Solution: 2014 Fall Final - 19

Author: Michiel Smid

Question

When a couple has a child, this child is a boy with probability 1/2 and a girl with probability 1/2, independent of the gender of previous children. A couple stops having children as soon as they have a child that has the same gender as their first child. Define the events

A = "the second child is a boy"

and

B = "the couple has at least three children and the third child is a boy".

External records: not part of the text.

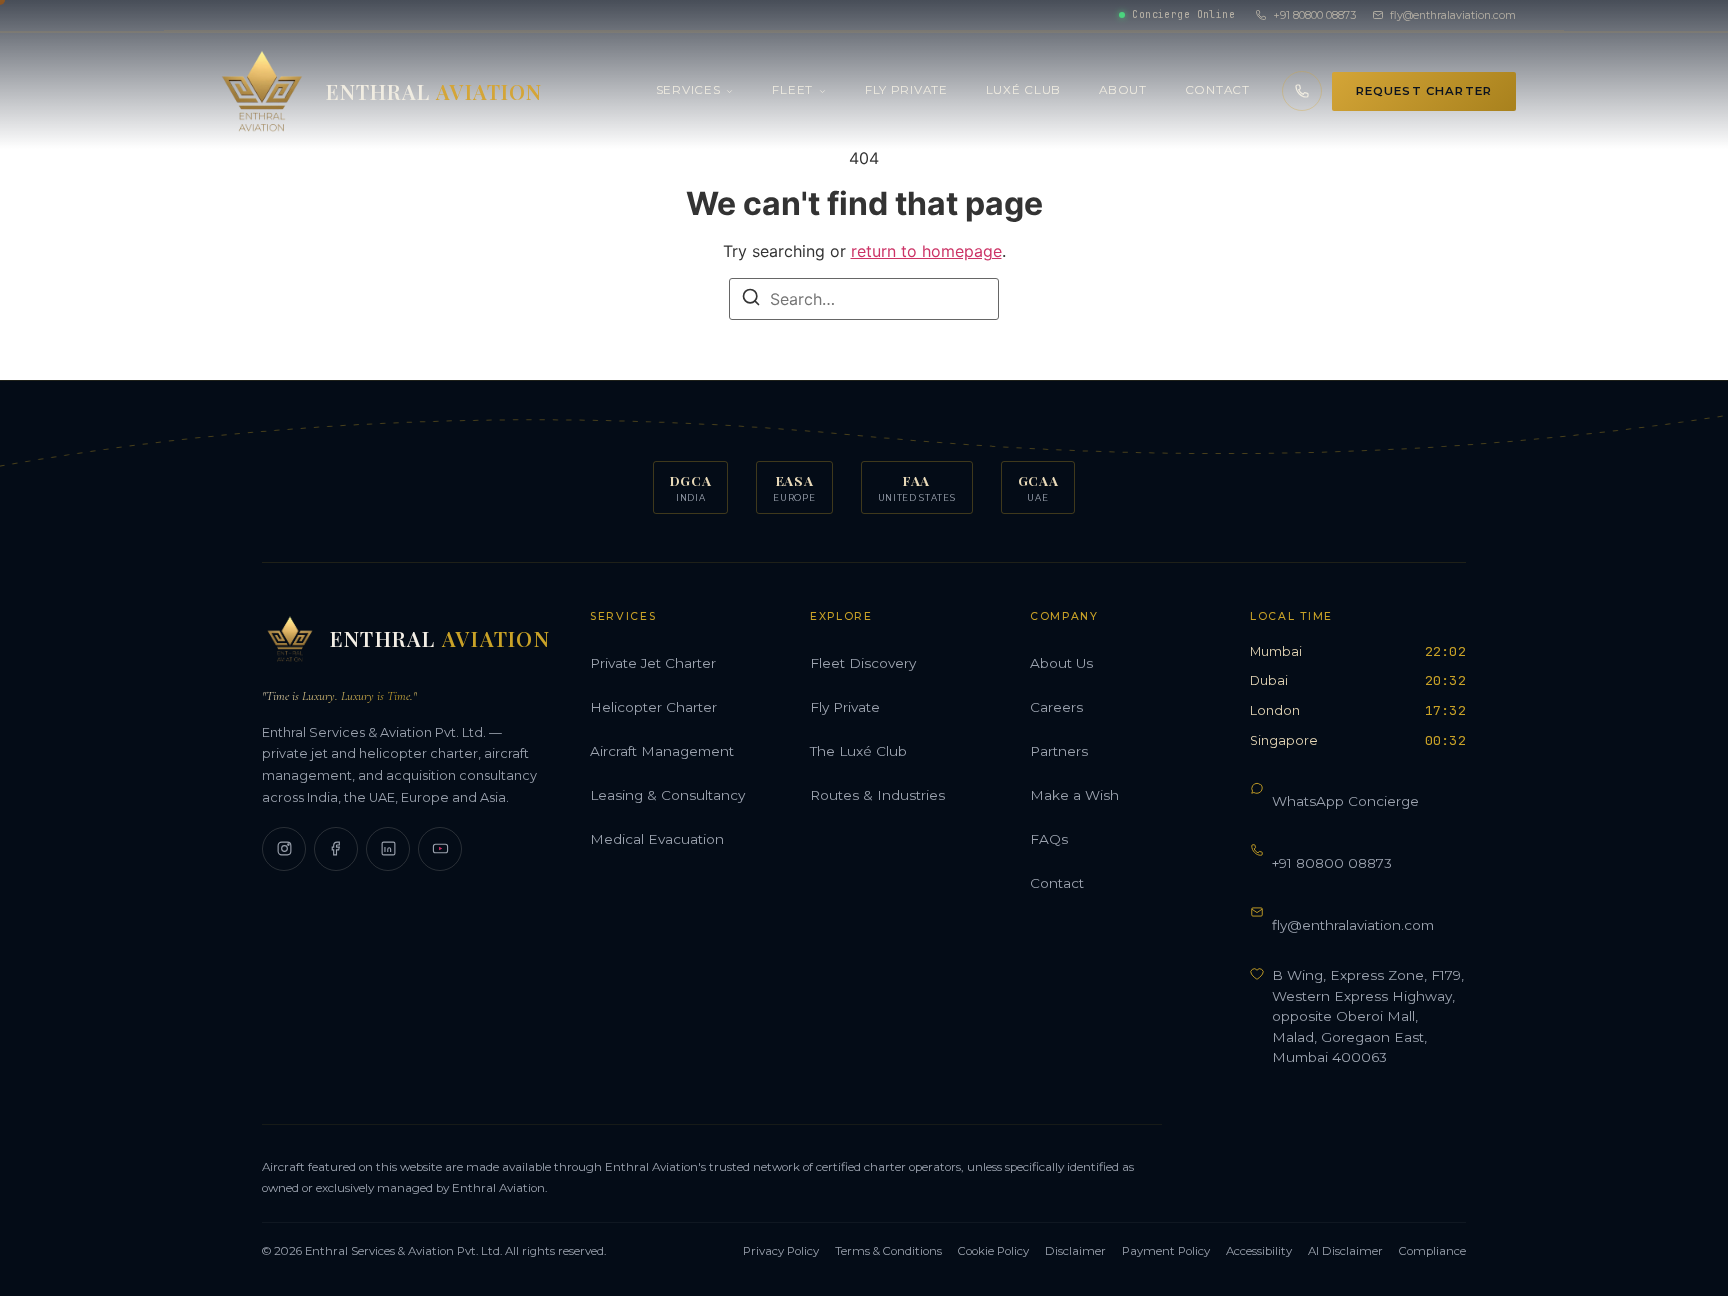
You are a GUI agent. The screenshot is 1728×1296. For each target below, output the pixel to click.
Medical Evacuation (657, 839)
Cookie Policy (993, 1251)
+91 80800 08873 (1314, 15)
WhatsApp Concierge (1345, 801)
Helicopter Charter (653, 707)
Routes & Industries (877, 795)
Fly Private (906, 90)
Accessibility (1259, 1251)
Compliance (1432, 1251)
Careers (1056, 707)
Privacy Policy (781, 1251)
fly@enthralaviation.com (1453, 15)
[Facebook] (336, 849)
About (1123, 90)
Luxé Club (1023, 90)
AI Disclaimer (1345, 1251)
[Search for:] (864, 299)
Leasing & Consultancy (667, 795)
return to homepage (926, 251)
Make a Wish (1074, 795)
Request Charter (1424, 91)
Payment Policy (1166, 1251)
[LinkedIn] (388, 849)
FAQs (1049, 839)
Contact (1217, 90)
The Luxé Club (858, 751)
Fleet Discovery (863, 663)
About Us (1061, 663)
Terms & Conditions (888, 1251)
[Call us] (1302, 91)
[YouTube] (440, 849)
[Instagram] (284, 849)
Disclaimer (1075, 1251)
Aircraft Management (662, 751)
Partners (1059, 751)
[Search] (751, 300)
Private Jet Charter (653, 663)
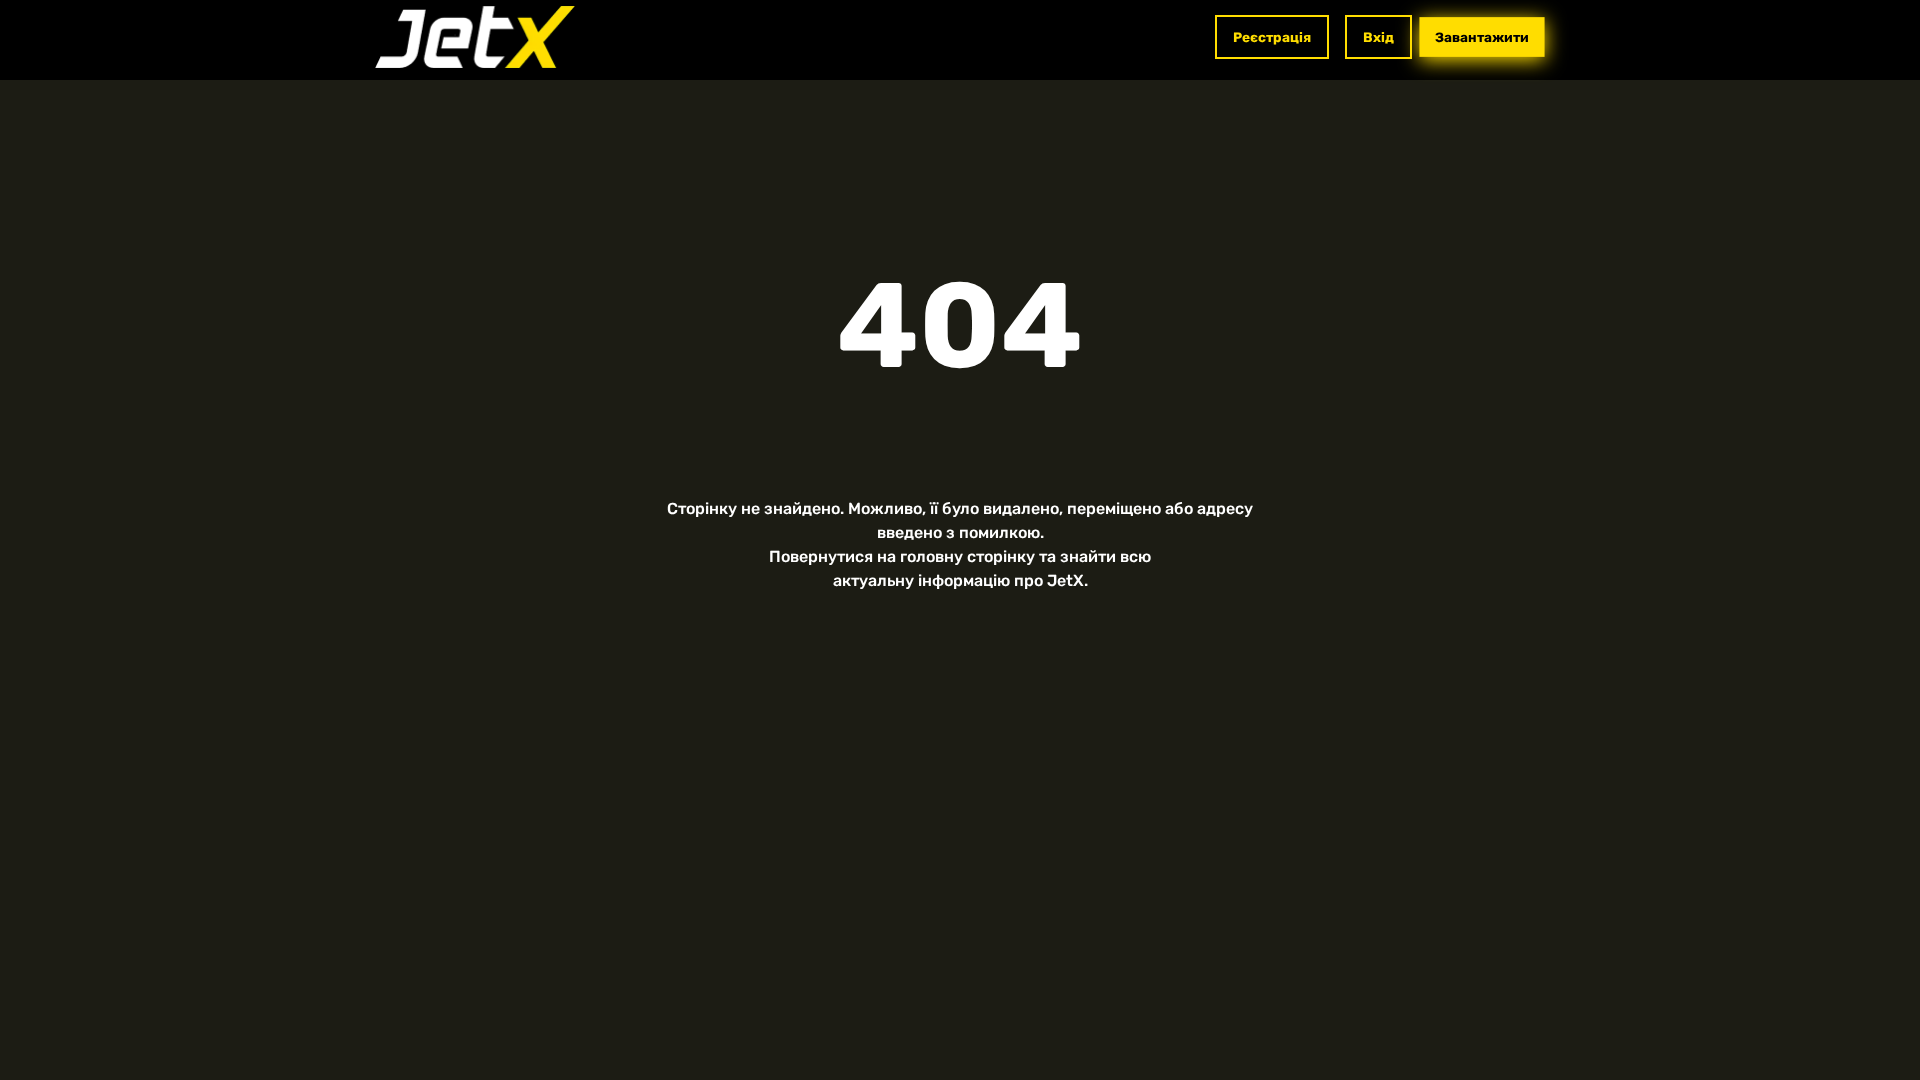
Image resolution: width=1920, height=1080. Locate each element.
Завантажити (1482, 37)
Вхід (1378, 37)
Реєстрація (1272, 37)
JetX (1065, 580)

Which of the following is true?

(a)

None of the above.

(b)

The events $A$ and $B$ are independent.

(c)

The events $A$ and $B$ are not independent.

Solution

We need to determine if events $ A $ and $ B $ are independent.

$ Pr(A) = \frac{1}{2} $
If they have at least 3 kids and the third child is a boy, let's calculate what's needed to get there
Boy, Girl, Boy: $ \frac{1}{2} \cdot \frac{1}{2} \cdot \frac{1}{2} = \frac{1}{8} $
Girl, Boy, Boy: $ \frac{1}{2} \cdot \frac{1}{2} \cdot \frac{1}{2} = \frac{1}{8} $
$ Pr(B) = \frac{1}{8} + \frac{1}{8} = \frac{1}{4} $
$ Pr(A \cap B) $ now
If the second child is a boy and we want them to keep pumping out babies, then the first two children must be of different genders
That leaves us with Girl, Boy, Boy: $ \frac{1}{2} \cdot \frac{1}{2} \cdot \frac{1}{2} = \frac{1}{8} $
$ Pr(A \cap B) = \frac{1}{8} $

Now, let’s check if $ Pr(A) \cdot Pr(B) = Pr(A \cap B) $

$ \frac{1}{2} \cdot \frac{1}{4} = \frac{1}{8} $

$ \frac{1}{8} = \frac{1}{8} $

The events $ A $ and $ B $ are independent. Thus, the statement is true.